[Start of Attachment]

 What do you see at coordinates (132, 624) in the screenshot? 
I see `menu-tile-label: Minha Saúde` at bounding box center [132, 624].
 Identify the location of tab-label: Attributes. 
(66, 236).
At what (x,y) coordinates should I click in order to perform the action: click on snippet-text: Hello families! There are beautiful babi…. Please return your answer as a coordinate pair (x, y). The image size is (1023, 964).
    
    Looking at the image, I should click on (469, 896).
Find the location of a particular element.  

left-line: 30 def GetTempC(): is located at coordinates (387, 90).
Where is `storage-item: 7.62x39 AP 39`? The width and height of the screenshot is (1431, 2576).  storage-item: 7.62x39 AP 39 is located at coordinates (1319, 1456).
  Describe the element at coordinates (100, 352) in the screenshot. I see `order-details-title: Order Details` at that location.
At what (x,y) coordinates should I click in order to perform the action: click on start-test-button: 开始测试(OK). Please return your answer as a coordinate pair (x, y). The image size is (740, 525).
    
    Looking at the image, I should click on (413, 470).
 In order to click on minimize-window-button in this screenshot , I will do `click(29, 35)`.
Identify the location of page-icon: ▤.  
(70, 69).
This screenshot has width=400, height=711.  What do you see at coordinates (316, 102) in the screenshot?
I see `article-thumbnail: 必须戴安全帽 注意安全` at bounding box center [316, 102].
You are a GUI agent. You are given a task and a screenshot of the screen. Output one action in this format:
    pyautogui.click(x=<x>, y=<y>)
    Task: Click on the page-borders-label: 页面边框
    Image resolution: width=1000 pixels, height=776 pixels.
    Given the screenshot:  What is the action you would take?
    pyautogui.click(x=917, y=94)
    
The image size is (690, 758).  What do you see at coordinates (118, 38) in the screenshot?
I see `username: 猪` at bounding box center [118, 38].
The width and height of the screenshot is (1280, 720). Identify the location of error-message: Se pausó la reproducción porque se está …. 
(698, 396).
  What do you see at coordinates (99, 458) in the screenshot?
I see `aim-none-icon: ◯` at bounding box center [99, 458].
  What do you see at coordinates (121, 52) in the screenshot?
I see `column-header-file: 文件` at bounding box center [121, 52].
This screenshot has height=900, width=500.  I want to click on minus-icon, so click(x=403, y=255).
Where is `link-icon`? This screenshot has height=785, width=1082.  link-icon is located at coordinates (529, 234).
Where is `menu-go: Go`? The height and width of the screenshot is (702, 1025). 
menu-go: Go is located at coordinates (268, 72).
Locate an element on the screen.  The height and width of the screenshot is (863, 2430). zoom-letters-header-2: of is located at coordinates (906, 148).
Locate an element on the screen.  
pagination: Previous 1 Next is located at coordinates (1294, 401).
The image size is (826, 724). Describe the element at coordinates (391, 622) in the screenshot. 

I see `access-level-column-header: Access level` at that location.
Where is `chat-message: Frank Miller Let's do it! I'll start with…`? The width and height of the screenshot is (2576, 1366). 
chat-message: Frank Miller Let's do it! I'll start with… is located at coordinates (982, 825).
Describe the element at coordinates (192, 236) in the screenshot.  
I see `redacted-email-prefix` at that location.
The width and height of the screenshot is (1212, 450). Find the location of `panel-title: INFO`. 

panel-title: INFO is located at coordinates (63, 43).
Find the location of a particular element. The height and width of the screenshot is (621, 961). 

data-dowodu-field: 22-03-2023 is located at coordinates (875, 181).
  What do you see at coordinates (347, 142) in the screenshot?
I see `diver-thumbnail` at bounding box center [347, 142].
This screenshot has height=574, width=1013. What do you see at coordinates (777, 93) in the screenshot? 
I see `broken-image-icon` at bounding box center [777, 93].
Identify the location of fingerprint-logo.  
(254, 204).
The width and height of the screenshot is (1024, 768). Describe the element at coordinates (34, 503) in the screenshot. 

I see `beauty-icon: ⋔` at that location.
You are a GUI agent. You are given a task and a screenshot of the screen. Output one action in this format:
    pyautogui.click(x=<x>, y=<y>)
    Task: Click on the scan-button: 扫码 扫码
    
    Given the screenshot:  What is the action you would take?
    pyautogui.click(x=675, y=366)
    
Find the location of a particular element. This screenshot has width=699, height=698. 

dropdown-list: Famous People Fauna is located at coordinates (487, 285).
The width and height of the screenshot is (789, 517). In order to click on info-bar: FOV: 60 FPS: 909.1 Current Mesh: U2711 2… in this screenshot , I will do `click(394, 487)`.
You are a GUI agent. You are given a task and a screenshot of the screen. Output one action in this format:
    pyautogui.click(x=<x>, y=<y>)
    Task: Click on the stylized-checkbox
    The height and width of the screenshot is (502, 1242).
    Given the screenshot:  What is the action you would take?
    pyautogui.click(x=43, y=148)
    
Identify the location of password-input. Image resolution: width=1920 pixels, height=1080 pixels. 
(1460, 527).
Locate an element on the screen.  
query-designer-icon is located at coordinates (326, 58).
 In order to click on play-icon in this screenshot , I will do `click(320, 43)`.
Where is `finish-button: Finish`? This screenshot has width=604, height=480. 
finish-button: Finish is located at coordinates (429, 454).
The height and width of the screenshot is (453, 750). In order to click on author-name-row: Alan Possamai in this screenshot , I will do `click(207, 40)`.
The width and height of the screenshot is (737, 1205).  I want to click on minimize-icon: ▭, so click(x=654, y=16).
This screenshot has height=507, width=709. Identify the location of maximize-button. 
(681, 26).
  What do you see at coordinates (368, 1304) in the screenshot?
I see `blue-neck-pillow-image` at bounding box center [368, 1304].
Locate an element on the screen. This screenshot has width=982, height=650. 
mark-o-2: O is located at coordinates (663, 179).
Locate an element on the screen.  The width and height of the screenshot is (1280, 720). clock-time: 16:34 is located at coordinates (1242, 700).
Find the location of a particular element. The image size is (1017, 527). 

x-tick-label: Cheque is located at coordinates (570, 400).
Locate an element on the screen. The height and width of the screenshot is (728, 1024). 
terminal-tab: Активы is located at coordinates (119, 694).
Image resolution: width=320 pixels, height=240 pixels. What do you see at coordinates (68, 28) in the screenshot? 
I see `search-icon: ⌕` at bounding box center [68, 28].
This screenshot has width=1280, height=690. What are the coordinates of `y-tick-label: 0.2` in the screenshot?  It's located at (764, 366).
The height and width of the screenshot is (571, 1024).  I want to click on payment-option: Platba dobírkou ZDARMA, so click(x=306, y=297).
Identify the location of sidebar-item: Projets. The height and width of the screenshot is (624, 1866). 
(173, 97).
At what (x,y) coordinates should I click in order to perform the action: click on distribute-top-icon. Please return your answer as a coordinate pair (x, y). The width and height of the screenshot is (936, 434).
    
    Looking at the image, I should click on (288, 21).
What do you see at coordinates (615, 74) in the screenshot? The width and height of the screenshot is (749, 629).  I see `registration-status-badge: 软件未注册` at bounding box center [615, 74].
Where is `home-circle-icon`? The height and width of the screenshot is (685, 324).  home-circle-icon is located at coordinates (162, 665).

[End of Attachment]

=== What to work on ===
Copy out each line in the entries above that contains the word "resolution", one line at a time.

=== Exercise result ===
    Image resolution: width=1000 pixels, height=776 pixels.
Identify the location of password-input. Image resolution: width=1920 pixels, height=1080 pixels. 
Image resolution: width=320 pixels, height=240 pixels. What do you see at coordinates (68, 28) in the screenshot? 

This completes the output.